The affordable buyers, who would be nominated by the council, would be able to buy one-bedroom apartments for €240,000-€250,000 or two-bedroom houses for €260,000-€300,000. Two-bedroom apartments and three-bedroom houses would be the highest priced homes, costing from €300,000 to €320,000.
The prices had been set in line with January 1st, 2018, rates and would not change over the development period, “with the result that a home of similar size and typology will be the same price in the fifth year as the first year”, said Mr Kenny.

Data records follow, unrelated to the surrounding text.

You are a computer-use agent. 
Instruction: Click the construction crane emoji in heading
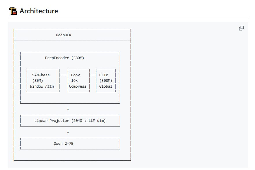(13, 11)
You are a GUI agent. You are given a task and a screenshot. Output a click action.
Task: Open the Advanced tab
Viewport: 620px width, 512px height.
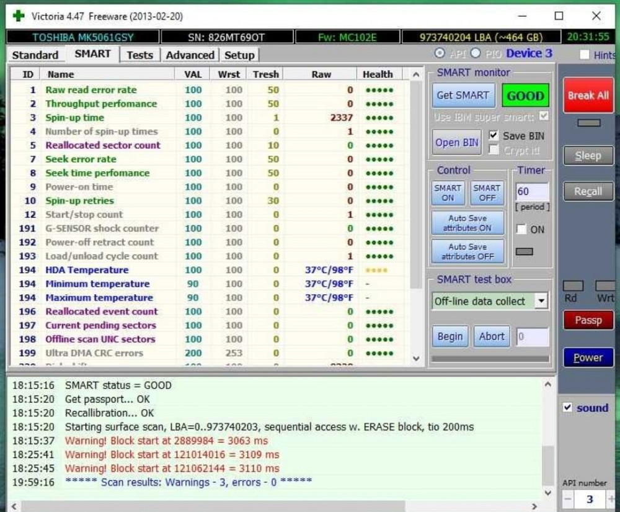point(190,55)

Bartra is planning a number of build-to-rent and co-living schemes in the city and recently received planning permission for a development in Dún Laoghaire which would mean communal kitchen facilities shared by up to 42 residents. Mr Kenny said there would be “no studio apartments, no shared accommodation, no student accommodation” in O’Devaney Gardens. There would also be “tenure neutrality” with “no design difference between the social, private or affordable homes”.
Council ownership
The original estate, of 272 flats built in 1954 and now demolished, had been entirely social housing. Several councillors had suggested the new housing should be kept in council ownership through the use of cost rental or affordable rental models.
However, Mr Kenny said when the council was seeking a developer “affordable purchase was identified as the only viable methodology, mainly as a result of the fact that both of the two rental models at that stage were quite some time away from reality”. Due to the rules of the public procurement process this “cannot at this stage be changed” he said.
The plan for O’Devaney Gardens was agreed by the previous council in 2017, but the Bartra deal needs the sanction of the new council on Monday to go ahead.
If it is not approved “then unfortunately the O’Devaney Gardens Project and the procurement process will have to be abandoned. This would mean going totally ‘back to the drawing board’ and we realistically would estimate that it could be another five years before we would reach the stage that the project is currently at,” he said.